Do you ask strangers to recommend you? Get you a job? Send you money? If you are, your online networking is bound to be a failure. But still an abundance of members of social media behave like that. Cannot understand why they are trying to get people to do what they would not do?
Don’t they understand that that’s not what networking is all about? Simply cannot understand why so many people are trying to jump the gun like that? They only annoy people and make sure their new connections don’t want to have anything to do with them again. Even remove them as connections.
Why do people ruin their reputation?
Don’t know how many times I have started a discussion on Linkedin only for members of the group to comment by pitching for business, even leaving their contact details. One man actually posted his CV as a comment in a discussion on branding for success. Would have understood if it was a discussion about jobs, but branding? On top of it he was nothing to write home about. He desperately needed branding, but obviously didn’t realize that.
Don’t ask for a job
Recently got a message on Linkedin from a man saying I could get him a job in marketing and demanding I did so.

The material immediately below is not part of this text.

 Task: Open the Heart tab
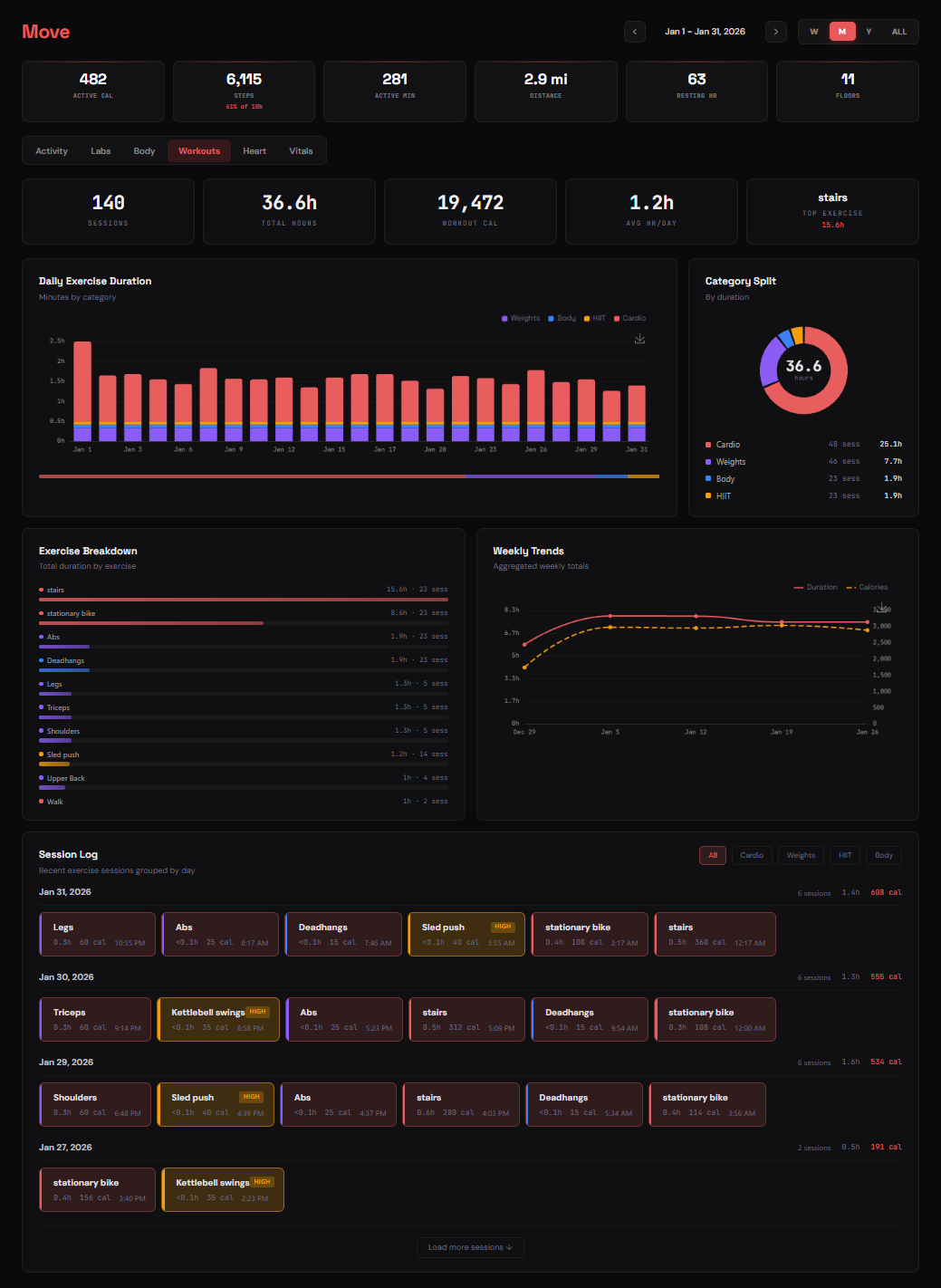[254, 151]
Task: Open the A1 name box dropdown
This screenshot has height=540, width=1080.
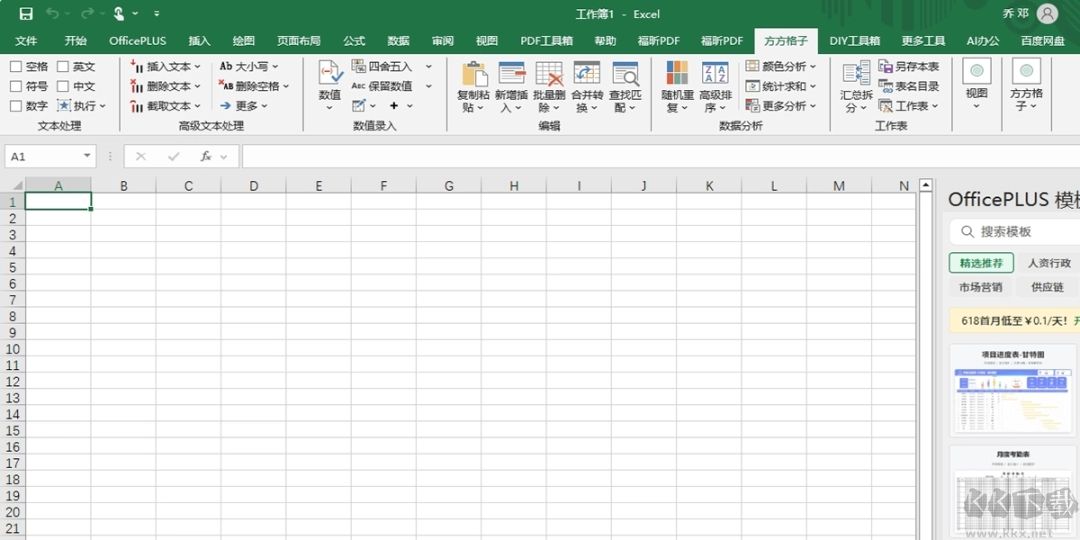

Just removed him from my connection and marked his message as spam. Have even written at the bottom of my Linkedin profile that I am not in recruitment and cannot get anyone a job. But that doesn’t seem to stop all individuals.
Another bad side effect is that once you accept their invitation to connect they start spamming you with newsletters and all kinds of other un-solicited offers. Never ever sent newsletters to people who have not asked you to do so. If you do, your mail will be sent to the junk folder and if enough people do so your email address will be classified as junk.
Behave like you do in real life
Have had considerable success in networking in real life. Leaders all over the world have agreed to do what I wanted them to do – sometimes even on the spot. But if I had demanded something I would have failed.
Another important aspect is to not send the standard invitation to connect i.e. “I’d like to add you to my professional network on LinkedIn”. Make it personal and explain why you want to connect. Have started clicking ignore on most “I’d like to add..” invitations I get for the simple reason that many of them are spammers.
Build long term relationships
Successful networking is in most cases about building up a long term relationship. If you are not prepared to do so, don’t network. One lawyer who sent me an invite to connect immediately asked me to recommend him to my connections. When I told him that wasn’t possible since I don’t know him he got upset and said connecting on Linkedin was all about getting more business. Not only are people like that annoying, how can they respect someone who actually recommend them when they haven’t even met? Only a person with no judgement whatsoever would be stupid enough to recommend a stranger. Am sure such people actually laugh when strangers recommend them.
Want to lose credibility – recommend strangers!
If you recommend, or endorse, strangers online you will lose credibility, people will lose respect for you and I actually believe your business friends will start avoiding you since you will be not be regarded as a serious person.
It works two ways
To try and network swiftly is in most cases impossible and actually gives networking a bad name, which is a shame. How you connect will have a huge impact on building a relationship. But too many people are so much in a hurry they forget to take the other person into account. Pity, because they really shoot themselves in the foot by looking after “number one” the way they do.
But then again, some people really go too far when it comes to building up relationships with people they connect with online. Am really pleased about how many people want to connect with me because of my international blog you are now readding. But far too many start writing long daily e-mails to me and expect the same from me in return, which unfortunately is simply impossible since it would be a full time job. Again, all they think about is what they want without even wondering how many people have the time to exchange e-mails like that with strangers. Pity because it means the wonderful success of my blog has a negative side to it that wouldn’t exist if people understood how to network.
You can get fantastic results from networking if you have patience to do it properly. In real life you agree with the person you approach at an event that you will contact him/her. You contact them, they remember you and decide if it’s in their interest you to cooperate with you. If you try to push them you will fail. So why should networking online be any different?
As far as I’m concerned networking online is building up long term online relationships with interesting people. The more the merrier and discussing with people from every corner of the world is not only fascinating but you also learn a lot. And that’s what life, and networking, is all about. Breathing down people’s necks to get a job or more business is a nuisance that simply doesn’t work.
People observe you online and in the future some of your connections may deliver jackpot. Much more than you ever bargained for. But not if you try to make them do all kinds of things for you before they have even made up their mind about you, much less decided you are worth while. Be professional, show respect and don’t ask others to do what you would not do for them and networking online may become a very positive experience for you. And never, ever, forget that networking is not all about you and what you want.